*Prompt*. Update the lines from the first one through the line containing "at that location.": replace "screenshot" with "screen capture" and leave everything else unchanged. Output only those lines.

============================================================

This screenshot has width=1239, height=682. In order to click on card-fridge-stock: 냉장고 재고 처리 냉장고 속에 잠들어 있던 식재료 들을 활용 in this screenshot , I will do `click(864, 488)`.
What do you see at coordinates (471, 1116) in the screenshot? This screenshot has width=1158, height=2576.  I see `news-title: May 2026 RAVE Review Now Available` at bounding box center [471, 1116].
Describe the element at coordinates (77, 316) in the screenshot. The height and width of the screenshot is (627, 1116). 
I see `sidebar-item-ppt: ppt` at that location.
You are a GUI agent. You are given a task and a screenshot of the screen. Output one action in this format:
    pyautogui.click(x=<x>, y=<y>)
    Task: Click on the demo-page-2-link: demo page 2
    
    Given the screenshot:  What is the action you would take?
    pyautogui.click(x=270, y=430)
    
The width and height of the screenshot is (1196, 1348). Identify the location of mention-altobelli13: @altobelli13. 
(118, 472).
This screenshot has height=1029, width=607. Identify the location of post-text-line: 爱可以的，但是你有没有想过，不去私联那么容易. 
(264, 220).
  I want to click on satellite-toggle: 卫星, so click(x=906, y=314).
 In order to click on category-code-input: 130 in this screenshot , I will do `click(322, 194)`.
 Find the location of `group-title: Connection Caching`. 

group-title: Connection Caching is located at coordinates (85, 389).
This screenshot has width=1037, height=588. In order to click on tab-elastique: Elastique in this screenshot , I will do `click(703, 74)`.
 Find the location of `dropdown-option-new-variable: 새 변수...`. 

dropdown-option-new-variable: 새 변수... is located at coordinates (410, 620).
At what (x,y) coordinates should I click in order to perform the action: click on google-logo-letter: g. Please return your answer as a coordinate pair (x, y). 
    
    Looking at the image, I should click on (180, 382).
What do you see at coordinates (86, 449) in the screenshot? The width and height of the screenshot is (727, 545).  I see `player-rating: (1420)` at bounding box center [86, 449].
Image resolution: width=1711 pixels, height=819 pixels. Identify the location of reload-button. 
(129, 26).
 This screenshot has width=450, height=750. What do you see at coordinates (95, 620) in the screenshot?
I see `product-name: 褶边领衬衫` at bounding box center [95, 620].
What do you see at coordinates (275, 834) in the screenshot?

============================================================

*Exercise solution*.
This screen capture has width=1239, height=682. In order to click on card-fridge-stock: 냉장고 재고 처리 냉장고 속에 잠들어 있던 식재료 들을 활용 in this screen capture , I will do `click(864, 488)`.
What do you see at coordinates (471, 1116) in the screen capture? This screen capture has width=1158, height=2576.  I see `news-title: May 2026 RAVE Review Now Available` at bounding box center [471, 1116].
Describe the element at coordinates (77, 316) in the screen capture. The height and width of the screen capture is (627, 1116). 
I see `sidebar-item-ppt: ppt` at that location.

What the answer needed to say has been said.